Bristol Myers Squibb received U.S. Food and Drug Administration (FDA) approval on Thursday for its groundbreaking schizophrenia treatment, Cobenfy, marking the first novel approach to treating the disorder in over 70 years. Unlike traditional antipsychotic medications that target dopamine receptors, Cobenfy utilizes a combination of xanomeline, which activates muscarinic receptors in the brain, and trospium, which minimizes the gastrointestinal side effects commonly associated with xanomeline.
For decades, schizophrenia treatments have been dominated by medications focused on dopamine receptors, which often come with undesirable side effects such as weight gain, sedation, and movement disorders. Cobenfy represents a significant shift in how the disorder is managed, offering an alternative approach that reduces dopamine activity without these common side effects. The drug has been hailed as a "game changer" by medical experts like Dr. Alan Schatzberg, a psychiatry professor at Stanford University, who noted that Cobenfy could address both the positive and negative symptoms of schizophrenia that many existing treatments fail to fully resolve.

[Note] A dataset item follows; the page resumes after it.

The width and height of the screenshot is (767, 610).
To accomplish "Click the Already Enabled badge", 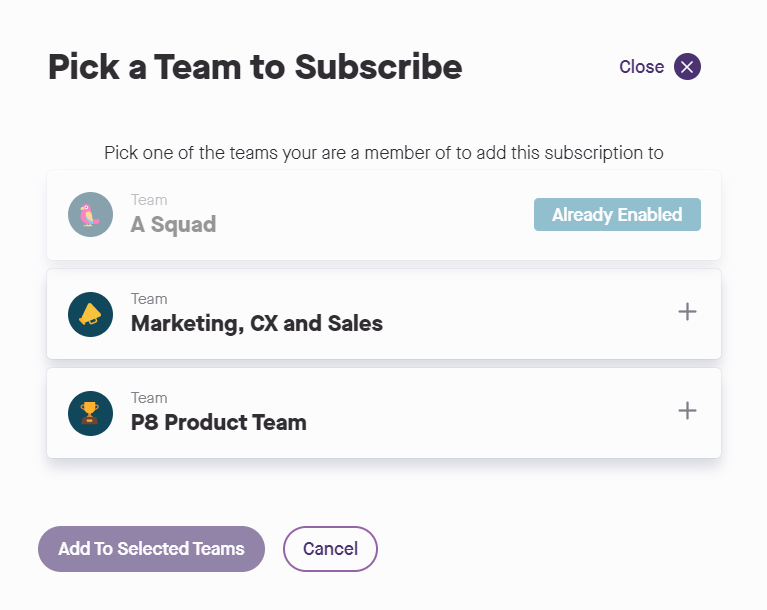I will pyautogui.click(x=617, y=215).
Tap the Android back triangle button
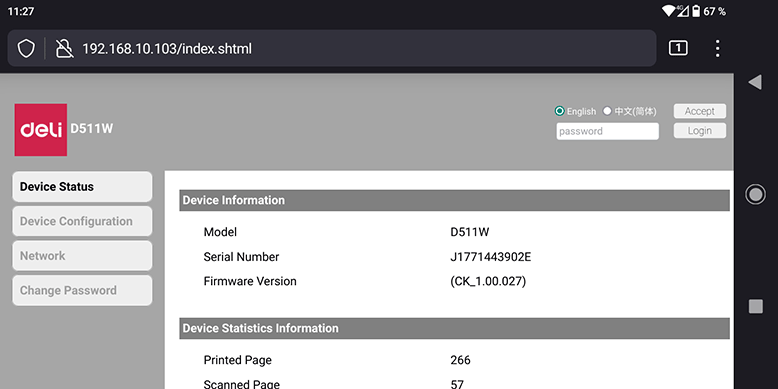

The FDA's approval is based on two successful phase 3 clinical trials that showed patients taking Cobenfy experienced a notable reduction in their Positive and Negative Syndrome Scale (PANSS) scores, which are used to assess the severity of symptoms in individuals with schizophrenia. Over five weeks, patients who took Cobenfy saw a 21-point drop in their PANSS scores compared to a 12-point reduction for those on a placebo. This improvement highlights the drug's potential to significantly enhance the quality of life for people living with schizophrenia, a mental illness that affects roughly 1% of Americans.
"Schizophrenia is a leading cause of disability worldwide," said Tiffany Farchione, director of the Division of Psychiatry at the FDA's Center for Drug Evaluation and Research. "This drug takes the first new approach to schizophrenia treatment in decades. This approval offers a new alternative to the antipsychotic medications people with schizophrenia have previously been prescribed."

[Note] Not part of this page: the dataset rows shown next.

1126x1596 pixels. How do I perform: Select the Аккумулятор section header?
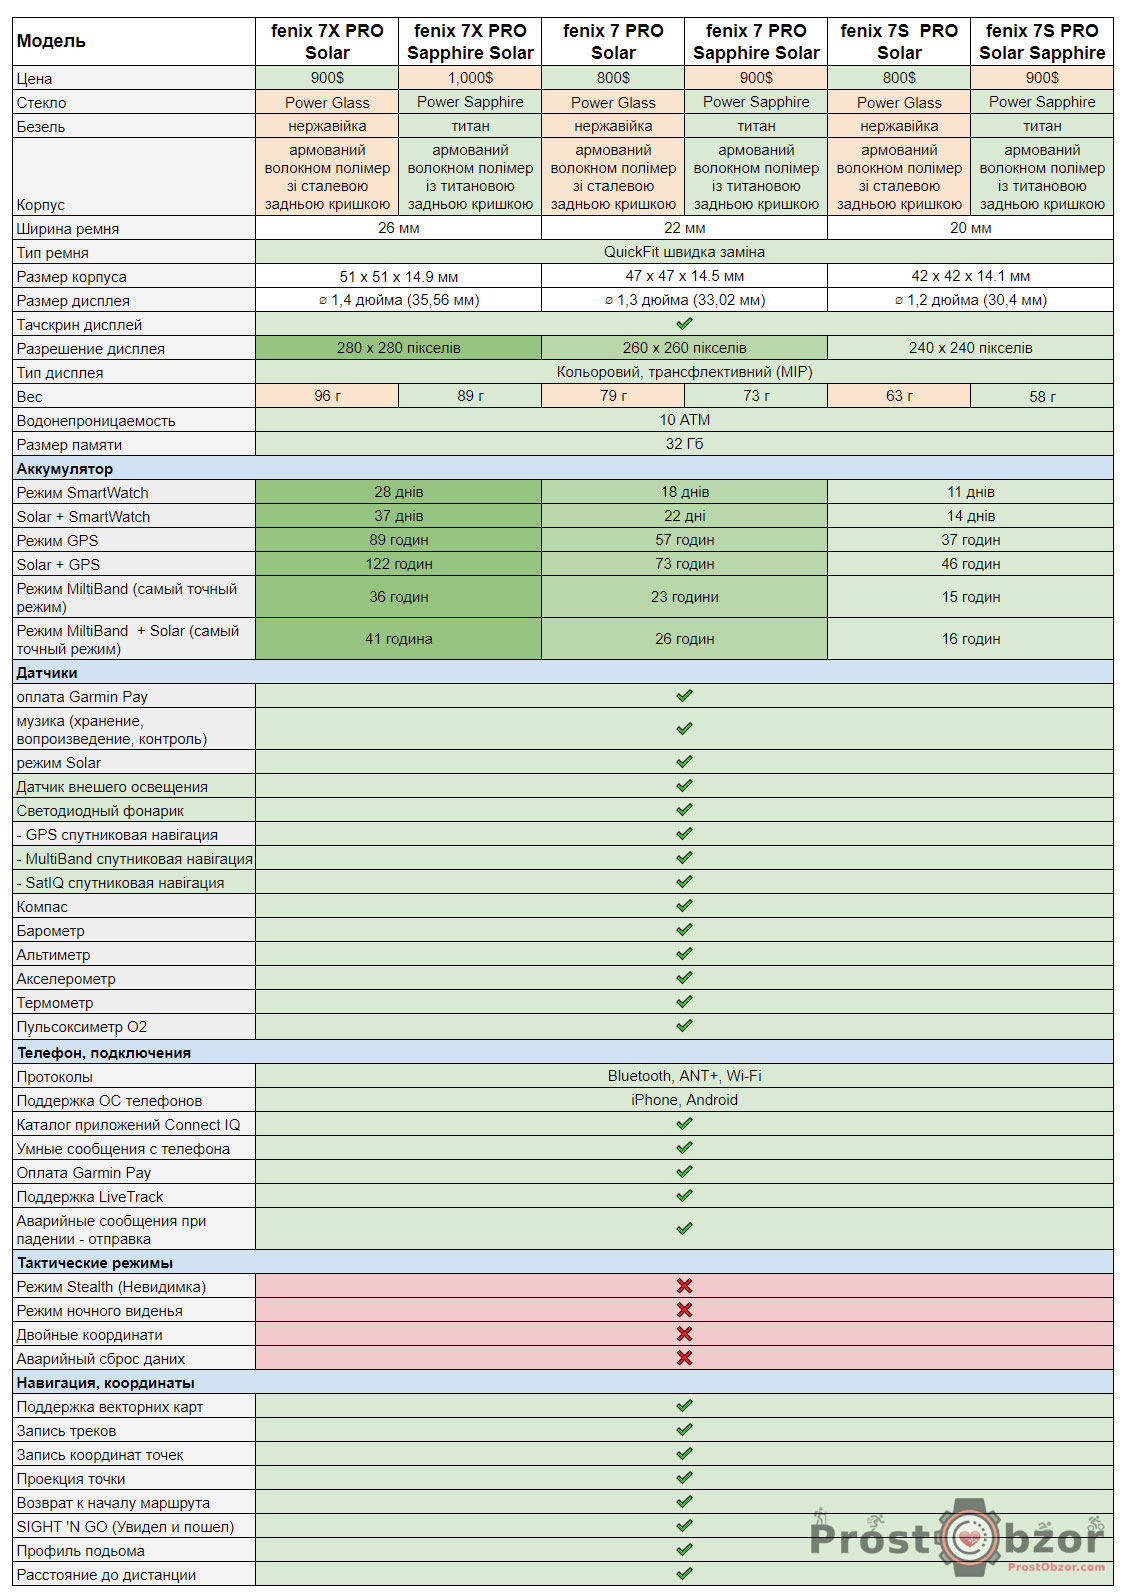pyautogui.click(x=65, y=469)
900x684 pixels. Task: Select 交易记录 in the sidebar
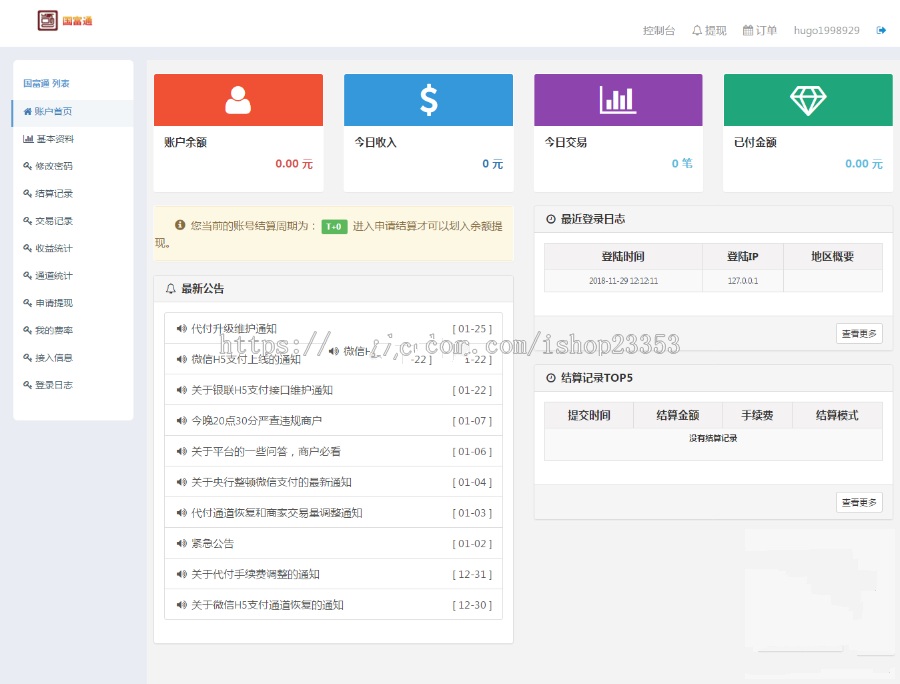[x=54, y=221]
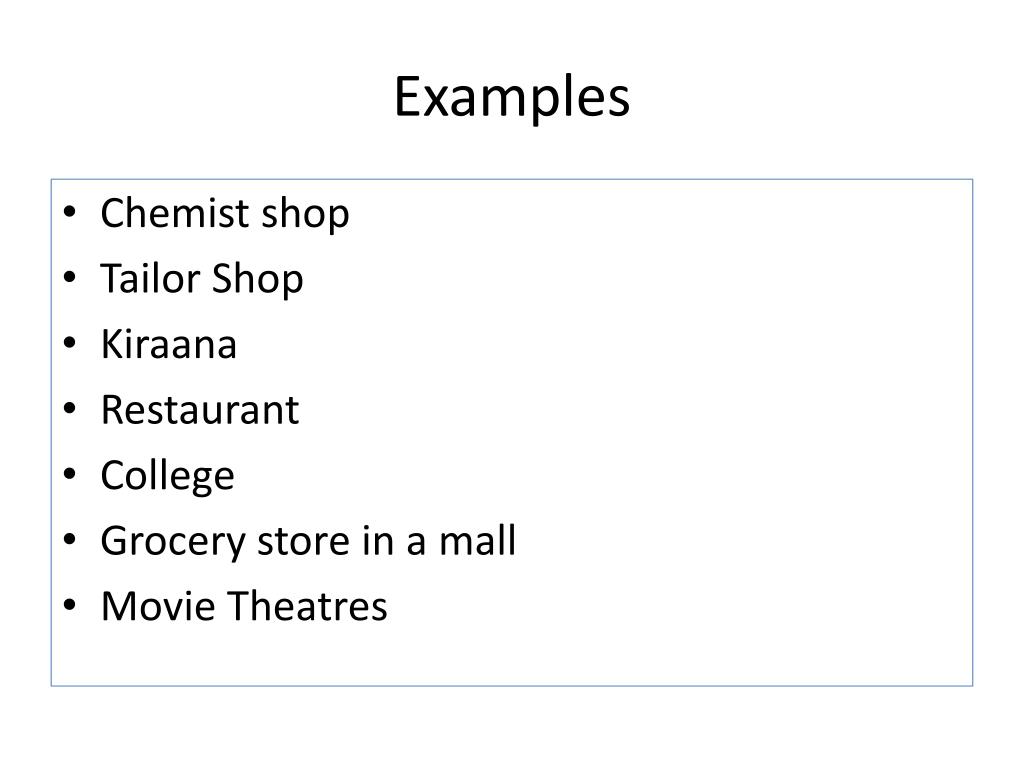Screen dimensions: 1024x768
Task: Click the bullet beside Movie Theatres
Action: point(70,605)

Despite its promising potential, Cobenfy is not without risks. The FDA has issued warnings about the drug's use in patients with liver or kidney disease, as it may exacerbate these conditions. Common side effects observed in clinical trials included nausea, vomiting, constipation, high blood pressure, and rapid heartbeat. More severe but less frequent side effects included urinary retention and facial swelling. The FDA recommends caution when prescribing the medication to those with a history of liver impairment due to the potential for liver damage.
Cobenfy's approval is a major milestone for Bristol Myers Squibb, which acquired the drug through its $14 billion purchase of Karuna Therapeutics. The company expects to launch the drug in late October, with a list price of approximately $22,500 per year. Analysts at William Blair project that Cobenfy could generate up to $2.5 billion in U.S. sales by 2030, with potential for even greater revenue if ongoing trials for additional indications, including Alzheimer's-related psychosis, prove successful.
The approval has also lifted investor confidence in Bristol Myers Squibb, as shares of the company surged over 6% following the FDA announcement. The drug's lack of warnings regarding increased mortality in elderly patients-a concern with other antipsychotic medications-has been a particularly positive point for investors and medical professionals alike.
In addition to offering a novel treatment option, Cobenfy's introduction to the market could prompt shifts in how schizophrenia is managed, particularly for patients who have struggled with the side effects of traditional medications. The drug is expected to be widely available to patients under Medicare and Medicaid insurance plans within 12 to 18 months of its launch. Bristol Myers Squibb's Chief Commercialization Officer Adam Lenkowsky has stated that the company aims to ensure rapid access for patients, with significant utilization anticipated by the end of 2025.
The schizophrenia drug market has long been dominated by a handful of major players, but Bristol Myers Squibb is now poised to reshape the landscape. Currently approved treatments include Vanda Pharmaceuticals' Fanapt, AbbVie's Vraylar, and a range of generics such as olanzapine and quetiapine. However, with Cobenfy's unique mechanism of action, it offers a fresh and much-needed option for the millions of people living with schizophrenia worldwide.